▶ Records for the exercise:
----------------

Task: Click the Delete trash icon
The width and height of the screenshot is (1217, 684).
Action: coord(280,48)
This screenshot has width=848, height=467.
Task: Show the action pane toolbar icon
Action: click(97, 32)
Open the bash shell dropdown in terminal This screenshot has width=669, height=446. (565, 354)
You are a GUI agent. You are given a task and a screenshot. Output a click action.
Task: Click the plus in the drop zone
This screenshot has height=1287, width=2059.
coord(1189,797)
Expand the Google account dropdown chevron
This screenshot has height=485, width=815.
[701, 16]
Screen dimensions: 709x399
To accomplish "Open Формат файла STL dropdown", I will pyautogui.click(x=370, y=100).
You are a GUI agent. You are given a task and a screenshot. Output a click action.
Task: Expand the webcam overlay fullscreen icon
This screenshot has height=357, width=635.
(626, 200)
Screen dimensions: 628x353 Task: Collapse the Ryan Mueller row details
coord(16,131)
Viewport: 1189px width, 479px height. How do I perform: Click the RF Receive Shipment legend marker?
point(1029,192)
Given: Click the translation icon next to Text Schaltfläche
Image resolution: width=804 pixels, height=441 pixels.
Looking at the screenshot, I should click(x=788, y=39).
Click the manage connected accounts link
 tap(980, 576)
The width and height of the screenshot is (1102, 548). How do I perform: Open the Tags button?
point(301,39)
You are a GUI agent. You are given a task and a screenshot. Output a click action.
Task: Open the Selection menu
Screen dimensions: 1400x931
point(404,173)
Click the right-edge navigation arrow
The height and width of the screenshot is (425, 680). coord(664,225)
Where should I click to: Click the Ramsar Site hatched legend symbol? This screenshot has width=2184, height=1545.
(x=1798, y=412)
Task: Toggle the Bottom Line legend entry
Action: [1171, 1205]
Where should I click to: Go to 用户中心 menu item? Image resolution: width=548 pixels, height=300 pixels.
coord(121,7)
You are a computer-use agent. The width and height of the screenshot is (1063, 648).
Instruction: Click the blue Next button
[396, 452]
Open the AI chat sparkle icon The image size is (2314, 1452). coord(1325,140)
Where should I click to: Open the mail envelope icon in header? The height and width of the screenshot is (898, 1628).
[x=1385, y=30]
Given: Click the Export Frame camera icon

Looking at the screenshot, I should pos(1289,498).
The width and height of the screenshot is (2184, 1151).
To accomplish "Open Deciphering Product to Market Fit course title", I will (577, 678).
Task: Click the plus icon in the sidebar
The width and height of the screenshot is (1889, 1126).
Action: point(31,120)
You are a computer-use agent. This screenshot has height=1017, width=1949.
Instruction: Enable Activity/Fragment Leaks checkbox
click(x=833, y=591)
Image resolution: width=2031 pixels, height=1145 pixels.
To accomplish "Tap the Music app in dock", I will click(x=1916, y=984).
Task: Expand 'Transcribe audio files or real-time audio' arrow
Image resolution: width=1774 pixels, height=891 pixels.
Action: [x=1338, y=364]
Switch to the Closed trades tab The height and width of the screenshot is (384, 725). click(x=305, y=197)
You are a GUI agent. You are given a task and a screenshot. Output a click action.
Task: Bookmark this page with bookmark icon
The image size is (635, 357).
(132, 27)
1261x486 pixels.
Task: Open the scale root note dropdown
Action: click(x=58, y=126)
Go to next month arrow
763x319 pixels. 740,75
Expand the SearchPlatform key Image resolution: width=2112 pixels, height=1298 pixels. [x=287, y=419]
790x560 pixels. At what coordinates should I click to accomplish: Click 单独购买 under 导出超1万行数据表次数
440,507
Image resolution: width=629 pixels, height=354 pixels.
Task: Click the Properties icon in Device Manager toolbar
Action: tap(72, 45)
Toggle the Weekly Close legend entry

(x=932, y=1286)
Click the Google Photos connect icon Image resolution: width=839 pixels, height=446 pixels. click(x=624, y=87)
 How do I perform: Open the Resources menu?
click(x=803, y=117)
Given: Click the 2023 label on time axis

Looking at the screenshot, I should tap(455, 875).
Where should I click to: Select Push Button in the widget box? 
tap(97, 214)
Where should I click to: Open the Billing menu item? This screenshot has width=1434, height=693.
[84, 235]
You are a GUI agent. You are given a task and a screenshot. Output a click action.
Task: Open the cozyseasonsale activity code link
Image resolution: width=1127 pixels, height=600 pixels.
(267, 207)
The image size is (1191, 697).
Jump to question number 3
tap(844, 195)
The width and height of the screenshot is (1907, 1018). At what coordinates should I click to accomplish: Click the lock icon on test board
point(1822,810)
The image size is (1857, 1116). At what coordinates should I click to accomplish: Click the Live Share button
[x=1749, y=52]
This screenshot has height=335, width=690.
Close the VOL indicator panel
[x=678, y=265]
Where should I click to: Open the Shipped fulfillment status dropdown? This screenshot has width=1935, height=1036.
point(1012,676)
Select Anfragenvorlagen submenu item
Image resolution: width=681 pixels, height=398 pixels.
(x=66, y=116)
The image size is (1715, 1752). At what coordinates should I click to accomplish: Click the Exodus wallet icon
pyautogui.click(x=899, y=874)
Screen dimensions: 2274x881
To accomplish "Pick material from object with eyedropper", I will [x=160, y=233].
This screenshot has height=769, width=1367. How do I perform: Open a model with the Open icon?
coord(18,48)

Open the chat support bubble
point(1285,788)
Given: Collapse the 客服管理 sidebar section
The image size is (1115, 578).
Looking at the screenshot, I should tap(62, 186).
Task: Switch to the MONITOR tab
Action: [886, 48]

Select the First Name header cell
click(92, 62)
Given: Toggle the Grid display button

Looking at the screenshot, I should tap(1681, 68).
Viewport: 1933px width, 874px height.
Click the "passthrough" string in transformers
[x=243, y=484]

----------------

▶ Your objective: Output the entire listing again, word for word.

▶ Finished exercise:
Task: Click the Delete trash icon
The width and height of the screenshot is (1217, 684).
Action: coord(280,48)
This screenshot has width=848, height=467.
Task: Show the action pane toolbar icon
Action: click(97, 32)
Open the bash shell dropdown in terminal This screenshot has width=669, height=446. (565, 354)
You are a GUI agent. You are given a task and a screenshot. Output a click action.
Task: Click the plus in the drop zone
This screenshot has height=1287, width=2059.
coord(1189,797)
Expand the Google account dropdown chevron
This screenshot has height=485, width=815.
[701, 16]
Screen dimensions: 709x399
To accomplish "Open Формат файла STL dropdown", I will pyautogui.click(x=370, y=100).
You are a GUI agent. You are given a task and a screenshot. Output a click action.
Task: Expand the webcam overlay fullscreen icon
This screenshot has height=357, width=635.
(626, 200)
Screen dimensions: 628x353 Task: Collapse the Ryan Mueller row details
coord(16,131)
Viewport: 1189px width, 479px height. How do I perform: Click the RF Receive Shipment legend marker?
point(1029,192)
Given: Click the translation icon next to Text Schaltfläche
Image resolution: width=804 pixels, height=441 pixels.
Looking at the screenshot, I should click(x=788, y=39).
Click the manage connected accounts link
 tap(980, 576)
The width and height of the screenshot is (1102, 548). How do I perform: Open the Tags button?
point(301,39)
You are a GUI agent. You are given a task and a screenshot. Output a click action.
Task: Open the Selection menu
Screen dimensions: 1400x931
point(404,173)
Click the right-edge navigation arrow
The height and width of the screenshot is (425, 680). coord(664,225)
Where should I click to: Click the Ramsar Site hatched legend symbol? This screenshot has width=2184, height=1545.
(x=1798, y=412)
Task: Toggle the Bottom Line legend entry
Action: [1171, 1205]
Where should I click to: Go to 用户中心 menu item? Image resolution: width=548 pixels, height=300 pixels.
coord(121,7)
You are a computer-use agent. The width and height of the screenshot is (1063, 648).
Instruction: Click the blue Next button
[396, 452]
Open the AI chat sparkle icon The image size is (2314, 1452). coord(1325,140)
Where should I click to: Open the mail envelope icon in header? The height and width of the screenshot is (898, 1628).
[x=1385, y=30]
Given: Click the Export Frame camera icon

Looking at the screenshot, I should pos(1289,498).
The width and height of the screenshot is (2184, 1151).
To accomplish "Open Deciphering Product to Market Fit course title", I will (577, 678).
Task: Click the plus icon in the sidebar
The width and height of the screenshot is (1889, 1126).
Action: point(31,120)
You are a computer-use agent. This screenshot has height=1017, width=1949.
Instruction: Enable Activity/Fragment Leaks checkbox
click(x=833, y=591)
Image resolution: width=2031 pixels, height=1145 pixels.
To accomplish "Tap the Music app in dock", I will click(x=1916, y=984).
Task: Expand 'Transcribe audio files or real-time audio' arrow
Image resolution: width=1774 pixels, height=891 pixels.
Action: [x=1338, y=364]
Switch to the Closed trades tab The height and width of the screenshot is (384, 725). click(x=305, y=197)
You are a GUI agent. You are given a task and a screenshot. Output a click action.
Task: Bookmark this page with bookmark icon
The image size is (635, 357).
(132, 27)
1261x486 pixels.
Task: Open the scale root note dropdown
Action: click(x=58, y=126)
Go to next month arrow
763x319 pixels. 740,75
Expand the SearchPlatform key Image resolution: width=2112 pixels, height=1298 pixels. [x=287, y=419]
790x560 pixels. At what coordinates should I click to accomplish: Click 单独购买 under 导出超1万行数据表次数
440,507
Image resolution: width=629 pixels, height=354 pixels.
Task: Click the Properties icon in Device Manager toolbar
Action: tap(72, 45)
Toggle the Weekly Close legend entry

(x=932, y=1286)
Click the Google Photos connect icon Image resolution: width=839 pixels, height=446 pixels. click(x=624, y=87)
 How do I perform: Open the Resources menu?
click(x=803, y=117)
Given: Click the 2023 label on time axis

Looking at the screenshot, I should tap(455, 875).
Where should I click to: Select Push Button in the widget box? 
tap(97, 214)
Where should I click to: Open the Billing menu item? This screenshot has width=1434, height=693.
[84, 235]
You are a GUI agent. You are given a task and a screenshot. Output a click action.
Task: Open the cozyseasonsale activity code link
Image resolution: width=1127 pixels, height=600 pixels.
(267, 207)
The image size is (1191, 697).
Jump to question number 3
tap(844, 195)
The width and height of the screenshot is (1907, 1018). At what coordinates should I click to accomplish: Click the lock icon on test board
point(1822,810)
The image size is (1857, 1116). At what coordinates should I click to accomplish: Click the Live Share button
[x=1749, y=52]
This screenshot has height=335, width=690.
Close the VOL indicator panel
[x=678, y=265]
Where should I click to: Open the Shipped fulfillment status dropdown? This screenshot has width=1935, height=1036.
point(1012,676)
Select Anfragenvorlagen submenu item
Image resolution: width=681 pixels, height=398 pixels.
(x=66, y=116)
The image size is (1715, 1752). At what coordinates should I click to accomplish: Click the Exodus wallet icon
pyautogui.click(x=899, y=874)
Screen dimensions: 2274x881
To accomplish "Pick material from object with eyedropper", I will [x=160, y=233].
This screenshot has height=769, width=1367. How do I perform: Open a model with the Open icon?
coord(18,48)

Open the chat support bubble
point(1285,788)
Given: Collapse the 客服管理 sidebar section
The image size is (1115, 578).
Looking at the screenshot, I should tap(62, 186).
Task: Switch to the MONITOR tab
Action: [886, 48]

Select the First Name header cell
click(92, 62)
Given: Toggle the Grid display button

Looking at the screenshot, I should tap(1681, 68).
Viewport: 1933px width, 874px height.
Click the "passthrough" string in transformers
[x=243, y=484]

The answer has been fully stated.